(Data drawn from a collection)
------------------------------------------------

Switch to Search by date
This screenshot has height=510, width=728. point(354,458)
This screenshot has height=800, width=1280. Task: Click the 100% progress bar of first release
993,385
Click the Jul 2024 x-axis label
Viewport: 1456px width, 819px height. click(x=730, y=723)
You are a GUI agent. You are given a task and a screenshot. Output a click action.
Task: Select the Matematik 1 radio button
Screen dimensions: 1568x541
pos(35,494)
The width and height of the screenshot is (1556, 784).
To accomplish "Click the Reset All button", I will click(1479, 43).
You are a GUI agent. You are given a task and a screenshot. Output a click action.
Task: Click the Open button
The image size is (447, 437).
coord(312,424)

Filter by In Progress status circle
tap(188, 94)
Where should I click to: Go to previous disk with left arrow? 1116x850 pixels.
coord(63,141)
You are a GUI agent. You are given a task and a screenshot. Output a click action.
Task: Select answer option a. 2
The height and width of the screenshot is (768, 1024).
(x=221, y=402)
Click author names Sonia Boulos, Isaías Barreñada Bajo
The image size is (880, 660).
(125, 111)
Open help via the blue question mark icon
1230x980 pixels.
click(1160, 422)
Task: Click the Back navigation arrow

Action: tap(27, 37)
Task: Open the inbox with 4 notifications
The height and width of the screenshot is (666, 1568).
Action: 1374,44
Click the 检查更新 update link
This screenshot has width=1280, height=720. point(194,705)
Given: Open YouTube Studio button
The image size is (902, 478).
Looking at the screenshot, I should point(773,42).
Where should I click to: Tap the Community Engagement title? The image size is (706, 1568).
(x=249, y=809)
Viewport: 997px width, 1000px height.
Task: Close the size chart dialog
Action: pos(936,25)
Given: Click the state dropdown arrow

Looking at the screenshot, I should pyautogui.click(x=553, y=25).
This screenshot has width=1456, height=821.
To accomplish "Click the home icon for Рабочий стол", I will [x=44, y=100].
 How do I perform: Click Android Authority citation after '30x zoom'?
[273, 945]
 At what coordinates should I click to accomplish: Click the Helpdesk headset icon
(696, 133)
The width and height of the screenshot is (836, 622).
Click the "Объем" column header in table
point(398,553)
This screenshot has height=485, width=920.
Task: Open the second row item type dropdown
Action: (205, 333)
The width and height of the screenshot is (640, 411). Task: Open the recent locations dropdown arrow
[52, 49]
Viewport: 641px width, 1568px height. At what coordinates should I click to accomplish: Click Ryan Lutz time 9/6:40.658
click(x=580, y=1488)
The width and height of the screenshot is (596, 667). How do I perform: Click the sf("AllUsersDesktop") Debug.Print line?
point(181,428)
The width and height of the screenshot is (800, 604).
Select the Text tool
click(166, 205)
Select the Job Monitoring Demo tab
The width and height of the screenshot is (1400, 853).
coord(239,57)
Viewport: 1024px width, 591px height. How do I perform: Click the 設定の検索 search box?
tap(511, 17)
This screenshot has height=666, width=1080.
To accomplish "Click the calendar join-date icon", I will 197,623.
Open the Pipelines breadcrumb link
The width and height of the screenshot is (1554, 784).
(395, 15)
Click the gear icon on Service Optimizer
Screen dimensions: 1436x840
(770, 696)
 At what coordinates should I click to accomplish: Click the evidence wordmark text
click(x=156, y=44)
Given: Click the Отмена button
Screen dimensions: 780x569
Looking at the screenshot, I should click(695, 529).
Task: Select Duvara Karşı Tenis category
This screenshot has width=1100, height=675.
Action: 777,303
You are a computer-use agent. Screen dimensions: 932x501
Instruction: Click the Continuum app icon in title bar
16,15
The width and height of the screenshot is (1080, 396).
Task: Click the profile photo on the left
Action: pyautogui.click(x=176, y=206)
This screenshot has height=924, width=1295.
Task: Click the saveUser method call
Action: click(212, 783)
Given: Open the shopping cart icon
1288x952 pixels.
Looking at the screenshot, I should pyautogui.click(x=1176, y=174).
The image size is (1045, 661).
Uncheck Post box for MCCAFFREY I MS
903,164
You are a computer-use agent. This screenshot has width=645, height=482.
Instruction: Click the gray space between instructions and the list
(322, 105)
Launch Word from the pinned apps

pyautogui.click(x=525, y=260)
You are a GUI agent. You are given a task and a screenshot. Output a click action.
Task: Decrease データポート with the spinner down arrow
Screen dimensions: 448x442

------------------------------------------------

EXERCISE INSTRUCTIONS: Convert every line of the data above into a numbered list, one item per line, and omit the blank lines.

REPLY:
1. Switch to Search by date
2. This screenshot has height=510, width=728. point(354,458)
3. This screenshot has height=800, width=1280. Task: Click the 100% progress bar of first release
4. 993,385
5. Click the Jul 2024 x-axis label
6. Viewport: 1456px width, 819px height. click(x=730, y=723)
7. You are a GUI agent. You are given a task and a screenshot. Output a click action.
8. Task: Select the Matematik 1 radio button
9. Screen dimensions: 1568x541
10. pos(35,494)
11. The width and height of the screenshot is (1556, 784).
12. To accomplish "Click the Reset All button", I will click(1479, 43).
13. You are a GUI agent. You are given a task and a screenshot. Output a click action.
14. Task: Click the Open button
15. The image size is (447, 437).
16. coord(312,424)
17. Filter by In Progress status circle
18. tap(188, 94)
19. Where should I click to: Go to previous disk with left arrow? 1116x850 pixels.
20. coord(63,141)
21. You are a GUI agent. You are given a task and a screenshot. Output a click action.
22. Task: Select answer option a. 2
23. The height and width of the screenshot is (768, 1024).
24. (x=221, y=402)
25. Click author names Sonia Boulos, Isaías Barreñada Bajo
26. The image size is (880, 660).
27. (125, 111)
28. Open help via the blue question mark icon
29. 1230x980 pixels.
30. click(1160, 422)
31. Task: Click the Back navigation arrow
32. Action: tap(27, 37)
33. Task: Open the inbox with 4 notifications
34. The height and width of the screenshot is (666, 1568).
35. Action: 1374,44
36. Click the 检查更新 update link
37. This screenshot has width=1280, height=720. point(194,705)
38. Given: Open YouTube Studio button
39. The image size is (902, 478).
40. Looking at the screenshot, I should point(773,42).
41. Where should I click to: Tap the Community Engagement title? The image size is (706, 1568).
42. (x=249, y=809)
43. Viewport: 997px width, 1000px height.
44. Task: Close the size chart dialog
45. Action: pos(936,25)
46. Given: Click the state dropdown arrow
47. Looking at the screenshot, I should pyautogui.click(x=553, y=25).
48. This screenshot has width=1456, height=821.
49. To accomplish "Click the home icon for Рабочий стол", I will [x=44, y=100].
50.  How do I perform: Click Android Authority citation after '30x zoom'?
51. [273, 945]
52.  At what coordinates should I click to accomplish: Click the Helpdesk headset icon
53. (696, 133)
54. The width and height of the screenshot is (836, 622).
55. Click the "Объем" column header in table
56. point(398,553)
57. This screenshot has height=485, width=920.
58. Task: Open the second row item type dropdown
59. Action: (205, 333)
60. The width and height of the screenshot is (640, 411). Task: Open the recent locations dropdown arrow
61. [52, 49]
62. Viewport: 641px width, 1568px height. At what coordinates should I click to accomplish: Click Ryan Lutz time 9/6:40.658
63. click(x=580, y=1488)
64. The width and height of the screenshot is (596, 667). How do I perform: Click the sf("AllUsersDesktop") Debug.Print line?
65. point(181,428)
66. The width and height of the screenshot is (800, 604).
67. Select the Text tool
68. click(166, 205)
69. Select the Job Monitoring Demo tab
70. The width and height of the screenshot is (1400, 853).
71. coord(239,57)
72. Viewport: 1024px width, 591px height. How do I perform: Click the 設定の検索 search box?
73. tap(511, 17)
74. This screenshot has height=666, width=1080.
75. To accomplish "Click the calendar join-date icon", I will 197,623.
76. Open the Pipelines breadcrumb link
77. The width and height of the screenshot is (1554, 784).
78. (395, 15)
79. Click the gear icon on Service Optimizer
80. Screen dimensions: 1436x840
81. (770, 696)
82.  At what coordinates should I click to accomplish: Click the evidence wordmark text
83. click(x=156, y=44)
84. Given: Click the Отмена button
85. Screen dimensions: 780x569
86. Looking at the screenshot, I should click(695, 529).
87. Task: Select Duvara Karşı Tenis category
88. This screenshot has width=1100, height=675.
89. Action: 777,303
90. You are a computer-use agent. Screen dimensions: 932x501
91. Instruction: Click the Continuum app icon in title bar
92. 16,15
93. The width and height of the screenshot is (1080, 396).
94. Task: Click the profile photo on the left
95. Action: pyautogui.click(x=176, y=206)
96. This screenshot has height=924, width=1295.
97. Task: Click the saveUser method call
98. Action: click(212, 783)
99. Given: Open the shopping cart icon
100. 1288x952 pixels.
101. Looking at the screenshot, I should pyautogui.click(x=1176, y=174).
102. The image size is (1045, 661).
103. Uncheck Post box for MCCAFFREY I MS
104. 903,164
105. You are a computer-use agent. This screenshot has width=645, height=482.
106. Instruction: Click the gray space between instructions and the list
107. (322, 105)
108. Launch Word from the pinned apps
109. pyautogui.click(x=525, y=260)
110. You are a GUI agent. You are given a task and a screenshot. Output a click action.
111. Task: Decrease データポート with the spinner down arrow
112. Screen dimensions: 448x442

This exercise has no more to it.